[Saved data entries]
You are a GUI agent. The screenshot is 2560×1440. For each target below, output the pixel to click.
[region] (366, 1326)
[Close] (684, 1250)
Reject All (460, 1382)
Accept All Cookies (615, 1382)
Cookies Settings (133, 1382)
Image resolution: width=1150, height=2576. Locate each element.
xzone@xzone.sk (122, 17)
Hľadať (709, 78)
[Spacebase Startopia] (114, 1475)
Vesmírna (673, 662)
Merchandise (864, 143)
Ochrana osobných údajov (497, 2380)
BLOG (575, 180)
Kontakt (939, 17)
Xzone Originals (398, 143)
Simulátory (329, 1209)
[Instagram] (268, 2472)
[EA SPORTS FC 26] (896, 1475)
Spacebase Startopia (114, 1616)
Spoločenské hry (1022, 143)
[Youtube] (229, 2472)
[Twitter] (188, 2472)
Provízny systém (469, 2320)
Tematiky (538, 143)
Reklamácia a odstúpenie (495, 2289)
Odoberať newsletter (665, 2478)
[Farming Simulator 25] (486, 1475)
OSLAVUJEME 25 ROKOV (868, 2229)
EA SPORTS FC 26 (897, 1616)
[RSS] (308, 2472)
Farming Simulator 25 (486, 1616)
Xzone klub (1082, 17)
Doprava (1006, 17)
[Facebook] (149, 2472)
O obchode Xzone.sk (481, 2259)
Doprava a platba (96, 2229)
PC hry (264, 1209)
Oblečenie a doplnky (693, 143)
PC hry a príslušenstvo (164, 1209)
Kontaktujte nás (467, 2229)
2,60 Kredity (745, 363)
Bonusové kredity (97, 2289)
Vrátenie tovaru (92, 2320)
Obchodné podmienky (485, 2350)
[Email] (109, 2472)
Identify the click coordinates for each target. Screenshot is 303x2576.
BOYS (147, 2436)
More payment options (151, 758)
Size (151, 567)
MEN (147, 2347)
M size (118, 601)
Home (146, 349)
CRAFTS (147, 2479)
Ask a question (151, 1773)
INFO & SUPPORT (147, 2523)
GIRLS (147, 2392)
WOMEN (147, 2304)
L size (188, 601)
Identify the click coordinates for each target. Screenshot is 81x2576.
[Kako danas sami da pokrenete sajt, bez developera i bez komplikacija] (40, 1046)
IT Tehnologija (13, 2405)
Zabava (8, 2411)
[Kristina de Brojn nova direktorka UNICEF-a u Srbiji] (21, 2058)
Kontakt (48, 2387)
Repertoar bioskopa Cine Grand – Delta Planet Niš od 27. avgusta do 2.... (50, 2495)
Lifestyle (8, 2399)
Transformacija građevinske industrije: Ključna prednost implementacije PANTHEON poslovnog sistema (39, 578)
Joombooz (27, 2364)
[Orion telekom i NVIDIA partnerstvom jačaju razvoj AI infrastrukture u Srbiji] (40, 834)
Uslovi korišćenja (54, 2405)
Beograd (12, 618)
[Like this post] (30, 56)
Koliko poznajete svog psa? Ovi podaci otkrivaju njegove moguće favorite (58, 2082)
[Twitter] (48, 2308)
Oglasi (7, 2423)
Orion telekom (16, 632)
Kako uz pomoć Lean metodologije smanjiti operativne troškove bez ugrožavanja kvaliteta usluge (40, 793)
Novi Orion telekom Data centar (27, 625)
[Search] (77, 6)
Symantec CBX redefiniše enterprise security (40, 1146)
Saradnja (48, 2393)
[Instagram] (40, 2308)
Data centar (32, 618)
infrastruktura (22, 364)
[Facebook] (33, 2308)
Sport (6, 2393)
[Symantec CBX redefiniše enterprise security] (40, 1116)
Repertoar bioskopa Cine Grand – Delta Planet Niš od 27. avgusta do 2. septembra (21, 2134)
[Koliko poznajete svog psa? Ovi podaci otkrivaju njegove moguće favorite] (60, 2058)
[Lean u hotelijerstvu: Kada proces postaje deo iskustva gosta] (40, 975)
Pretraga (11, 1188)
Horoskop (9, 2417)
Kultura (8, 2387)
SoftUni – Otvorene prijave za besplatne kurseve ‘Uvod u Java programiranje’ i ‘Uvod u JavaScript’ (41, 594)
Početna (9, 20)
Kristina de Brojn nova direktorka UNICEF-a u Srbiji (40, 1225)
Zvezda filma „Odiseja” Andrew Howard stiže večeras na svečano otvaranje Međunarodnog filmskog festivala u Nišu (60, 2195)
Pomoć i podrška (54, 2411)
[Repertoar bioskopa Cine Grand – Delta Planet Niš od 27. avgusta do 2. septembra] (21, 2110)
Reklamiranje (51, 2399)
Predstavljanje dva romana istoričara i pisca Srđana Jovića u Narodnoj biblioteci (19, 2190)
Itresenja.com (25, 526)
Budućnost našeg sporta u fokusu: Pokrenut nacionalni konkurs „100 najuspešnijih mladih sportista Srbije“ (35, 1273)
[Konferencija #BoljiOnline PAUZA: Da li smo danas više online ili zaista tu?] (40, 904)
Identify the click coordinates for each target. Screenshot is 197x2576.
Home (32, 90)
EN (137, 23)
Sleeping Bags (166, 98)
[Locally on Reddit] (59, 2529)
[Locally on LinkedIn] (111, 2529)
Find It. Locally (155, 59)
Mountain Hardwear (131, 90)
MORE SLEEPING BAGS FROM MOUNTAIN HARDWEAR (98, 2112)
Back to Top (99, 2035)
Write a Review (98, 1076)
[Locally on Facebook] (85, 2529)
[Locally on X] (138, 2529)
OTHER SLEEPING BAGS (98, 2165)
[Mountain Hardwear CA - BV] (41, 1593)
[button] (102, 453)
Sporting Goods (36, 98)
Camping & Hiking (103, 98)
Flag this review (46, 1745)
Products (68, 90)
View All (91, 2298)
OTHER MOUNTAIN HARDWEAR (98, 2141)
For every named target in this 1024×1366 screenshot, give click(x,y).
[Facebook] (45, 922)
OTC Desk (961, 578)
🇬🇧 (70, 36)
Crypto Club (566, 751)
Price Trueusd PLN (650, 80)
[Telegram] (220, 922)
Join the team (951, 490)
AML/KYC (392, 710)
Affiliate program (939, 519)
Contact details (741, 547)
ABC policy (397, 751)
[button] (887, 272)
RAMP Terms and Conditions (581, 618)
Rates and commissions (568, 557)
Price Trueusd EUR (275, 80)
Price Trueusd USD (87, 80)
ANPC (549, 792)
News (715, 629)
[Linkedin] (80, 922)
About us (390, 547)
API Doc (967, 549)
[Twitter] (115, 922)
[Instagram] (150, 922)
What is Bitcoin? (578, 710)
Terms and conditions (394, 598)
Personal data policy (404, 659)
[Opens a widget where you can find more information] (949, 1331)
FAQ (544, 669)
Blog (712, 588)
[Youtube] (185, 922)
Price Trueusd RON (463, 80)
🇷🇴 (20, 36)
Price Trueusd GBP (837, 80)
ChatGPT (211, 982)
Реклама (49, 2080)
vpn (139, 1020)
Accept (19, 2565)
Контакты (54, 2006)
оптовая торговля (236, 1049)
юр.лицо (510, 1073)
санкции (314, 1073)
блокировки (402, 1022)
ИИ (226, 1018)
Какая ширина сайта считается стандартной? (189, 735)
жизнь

TASK DESCRIPTION => Scan the entries for the word "danas". Report each line that has it.

SOLUTION TO THIS PROBLEM =>
[Kako danas sami da pokrenete sajt, bez developera i bez komplikacija] (40, 1046)
[Konferencija #BoljiOnline PAUZA: Da li smo danas više online ili zaista tu?] (40, 904)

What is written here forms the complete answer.